Are you experiencing server Load problems in Windows servers?
This guide will help you.
Windows Task Manager helps to analyze the server load issues on the Windows servers.
Here at Ibmi Media, as part of our Server Management Services, we regularly help our Customers to fix server load in Windows servers.
In this context, we shall look into how to check server load in Windows servers.
How to check server load in Windows servers in different methods ?
The evaluation of server load is necessary to have an idea about resources and confirm they are sufficient for any running application. It helps to find reasons for slow performance and reliably pinpoint any server resource that may need attention.

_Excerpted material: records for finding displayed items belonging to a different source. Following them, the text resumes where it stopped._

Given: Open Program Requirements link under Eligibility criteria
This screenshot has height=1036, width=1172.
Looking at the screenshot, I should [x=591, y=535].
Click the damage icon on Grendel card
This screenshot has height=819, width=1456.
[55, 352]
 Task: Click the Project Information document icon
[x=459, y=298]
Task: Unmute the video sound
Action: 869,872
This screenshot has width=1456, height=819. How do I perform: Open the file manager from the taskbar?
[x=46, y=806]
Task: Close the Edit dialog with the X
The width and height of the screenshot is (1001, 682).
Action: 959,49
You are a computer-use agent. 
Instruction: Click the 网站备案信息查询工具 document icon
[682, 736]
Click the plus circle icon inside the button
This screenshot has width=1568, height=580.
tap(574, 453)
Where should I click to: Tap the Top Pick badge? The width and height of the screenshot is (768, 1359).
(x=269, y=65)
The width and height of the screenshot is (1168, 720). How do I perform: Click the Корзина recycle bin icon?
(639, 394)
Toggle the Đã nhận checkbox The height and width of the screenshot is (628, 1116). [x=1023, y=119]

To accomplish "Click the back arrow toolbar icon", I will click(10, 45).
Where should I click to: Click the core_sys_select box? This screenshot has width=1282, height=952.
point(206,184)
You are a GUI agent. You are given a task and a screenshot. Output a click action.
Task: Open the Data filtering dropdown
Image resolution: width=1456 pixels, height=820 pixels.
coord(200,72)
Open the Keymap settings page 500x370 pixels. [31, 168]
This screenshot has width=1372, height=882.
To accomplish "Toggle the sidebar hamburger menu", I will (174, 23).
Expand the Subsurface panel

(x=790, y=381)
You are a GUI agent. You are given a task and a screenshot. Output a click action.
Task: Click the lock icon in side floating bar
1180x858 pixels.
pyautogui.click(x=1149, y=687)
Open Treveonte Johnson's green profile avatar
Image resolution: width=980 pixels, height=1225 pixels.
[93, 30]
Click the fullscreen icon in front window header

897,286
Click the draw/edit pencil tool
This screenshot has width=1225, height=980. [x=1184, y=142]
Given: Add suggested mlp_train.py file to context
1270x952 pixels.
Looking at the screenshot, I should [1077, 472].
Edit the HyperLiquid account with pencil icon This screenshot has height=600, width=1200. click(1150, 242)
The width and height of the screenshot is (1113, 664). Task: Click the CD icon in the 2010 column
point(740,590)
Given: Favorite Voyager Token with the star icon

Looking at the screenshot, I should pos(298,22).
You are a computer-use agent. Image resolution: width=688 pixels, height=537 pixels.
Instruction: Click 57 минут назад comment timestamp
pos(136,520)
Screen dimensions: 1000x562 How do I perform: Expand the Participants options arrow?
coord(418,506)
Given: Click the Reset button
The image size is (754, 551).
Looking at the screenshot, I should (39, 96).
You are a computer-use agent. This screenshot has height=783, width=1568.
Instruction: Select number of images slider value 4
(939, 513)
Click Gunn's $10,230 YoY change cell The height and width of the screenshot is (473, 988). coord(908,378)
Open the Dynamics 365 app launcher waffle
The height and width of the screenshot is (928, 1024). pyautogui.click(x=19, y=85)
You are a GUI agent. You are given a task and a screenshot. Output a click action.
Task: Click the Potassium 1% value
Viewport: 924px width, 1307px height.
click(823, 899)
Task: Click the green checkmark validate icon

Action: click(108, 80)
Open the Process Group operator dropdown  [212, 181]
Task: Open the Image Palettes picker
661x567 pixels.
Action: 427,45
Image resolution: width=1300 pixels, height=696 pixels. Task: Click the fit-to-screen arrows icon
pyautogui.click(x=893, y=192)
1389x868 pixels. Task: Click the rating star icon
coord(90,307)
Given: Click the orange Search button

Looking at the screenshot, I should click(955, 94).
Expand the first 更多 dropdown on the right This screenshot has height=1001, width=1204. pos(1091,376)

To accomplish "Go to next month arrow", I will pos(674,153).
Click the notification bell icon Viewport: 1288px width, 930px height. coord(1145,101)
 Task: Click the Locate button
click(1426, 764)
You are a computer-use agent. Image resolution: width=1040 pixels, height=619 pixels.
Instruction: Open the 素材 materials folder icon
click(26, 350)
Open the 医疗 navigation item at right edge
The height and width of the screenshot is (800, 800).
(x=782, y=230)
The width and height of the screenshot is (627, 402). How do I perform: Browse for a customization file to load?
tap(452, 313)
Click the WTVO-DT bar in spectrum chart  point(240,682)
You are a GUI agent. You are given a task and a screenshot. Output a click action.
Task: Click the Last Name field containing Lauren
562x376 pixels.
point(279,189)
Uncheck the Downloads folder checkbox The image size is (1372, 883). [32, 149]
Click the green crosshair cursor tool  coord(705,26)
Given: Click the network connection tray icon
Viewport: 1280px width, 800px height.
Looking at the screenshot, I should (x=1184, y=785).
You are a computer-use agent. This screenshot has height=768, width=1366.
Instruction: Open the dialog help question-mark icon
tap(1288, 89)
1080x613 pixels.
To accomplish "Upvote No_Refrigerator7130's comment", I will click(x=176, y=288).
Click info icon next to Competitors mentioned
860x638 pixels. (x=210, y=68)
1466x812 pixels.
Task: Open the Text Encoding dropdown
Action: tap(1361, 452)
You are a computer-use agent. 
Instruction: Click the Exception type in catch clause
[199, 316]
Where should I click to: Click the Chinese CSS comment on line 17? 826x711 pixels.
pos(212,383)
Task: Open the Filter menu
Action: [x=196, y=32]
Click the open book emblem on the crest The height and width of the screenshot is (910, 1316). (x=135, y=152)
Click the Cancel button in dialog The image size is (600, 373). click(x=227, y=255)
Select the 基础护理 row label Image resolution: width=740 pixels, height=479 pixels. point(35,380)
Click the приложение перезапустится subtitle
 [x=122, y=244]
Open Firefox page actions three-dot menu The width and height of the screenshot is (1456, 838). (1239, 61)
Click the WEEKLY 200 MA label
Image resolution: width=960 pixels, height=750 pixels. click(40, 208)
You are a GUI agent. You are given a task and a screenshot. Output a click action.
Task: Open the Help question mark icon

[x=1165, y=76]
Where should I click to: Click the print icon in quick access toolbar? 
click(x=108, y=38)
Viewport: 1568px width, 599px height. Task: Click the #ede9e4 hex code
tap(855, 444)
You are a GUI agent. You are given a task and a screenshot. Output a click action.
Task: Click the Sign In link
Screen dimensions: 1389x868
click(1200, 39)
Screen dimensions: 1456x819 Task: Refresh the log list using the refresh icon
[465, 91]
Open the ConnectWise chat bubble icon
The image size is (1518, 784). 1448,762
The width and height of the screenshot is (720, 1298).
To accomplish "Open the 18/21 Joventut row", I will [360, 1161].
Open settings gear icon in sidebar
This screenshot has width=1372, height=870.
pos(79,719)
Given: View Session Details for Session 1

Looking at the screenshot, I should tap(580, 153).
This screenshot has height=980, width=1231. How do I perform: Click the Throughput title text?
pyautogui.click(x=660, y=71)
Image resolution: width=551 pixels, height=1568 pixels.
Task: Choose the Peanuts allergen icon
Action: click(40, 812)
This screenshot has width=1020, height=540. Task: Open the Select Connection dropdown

While there are many options available to check the server load. For example, Windows VPS Task Manager, it helps to check what is going on, and interact with applications, processes, and services to identify the load. Also, resource Monitor can be opened from Task Manager.
How to Start the Windows Task Manager:
i. Click the Start menu and type task > then choose Task Manager.
ii. Right-click the Taskbar area> choose Task Manager from the menu.
iii. Press Ctrl+Alt+End keys on the keyboard when in a Remote Desktop session.
iv. Execute the command taskmgr.
While click More details to discover the treasure trove of information it is hiding.
Further, The Task Manager provides details such as Processes, Performance, Users, Details, and Services.
The Processes tab gives everything that is currently running in the system and the amount of CPU and memory resources that are using by them. In addition, we can see the total CPU and memory utilization.
There, we can see If any particular application is using a high amount of the CPU or memory, if so, this will be a potential source of performance issues.
The performance tab provides lots of information and allows to select from CPU, Memory, and Ethernet views to show activity over a 60-second period. With the help of the performance tab view, we can identify spikes or see the trend over time to determine if a condition is temporary or sustained.
3. CPU Performance
CPU performance information shows the following details,
i. The type of CPU and speed.
ii. Number of processes, threads, and handles in use.
iii. The number of virtual CPUs, in most cases.
4. Memory Performance
Usually, the Memory Performance tab describes the total amount of memory in the system as well as what is in use and available. In addition,
i. Committed represents virtual memory and the pagefile (an extension of RAM) on disk.
ii. Cached represents memory used by Windows.
iii. The Paged pool represents memory used by Windows that can be paged out to the pagefile on disk if memory starts running low. Non-paged cannot be paged to the pagefile.
5. Ethernet Performance
Ethernet performance information gives the type of network adapter and the number of resources it is using with a graphed line for both outbound and inbound traffic, it also gives numeric values for the data being sent.
Further, we can also see the Adapter name, Connection type, and the IP addresses assigned. Moreover, Right-clicking on the graph will provide the network details including network utilization, link speed, state, bytes send and received, etc.
The Users tab shows us a list of all the users connected to the server now. Also, it tells how much CPU and memory resources the user is utilizing.
Importantly, we can determine if any specific user is consuming high resources or has disconnected from a session, leaving it running in memory, and choose whether to log the user out to free up resources.
The Details tab describes a list of all the running programs and processes along with their Process ID number. Also, it shows whether the program is running or suspended, the user name it is running under, the amount of CPU and memory it is using, and a description of the process.
The Services tab gives a list of service names, their PID (Process ID) numbers, details of the service, the status as either stopped or running, and the Group the service is running under.
Normally, right-clicking on service allows you to start, stop, restart, and access additional options.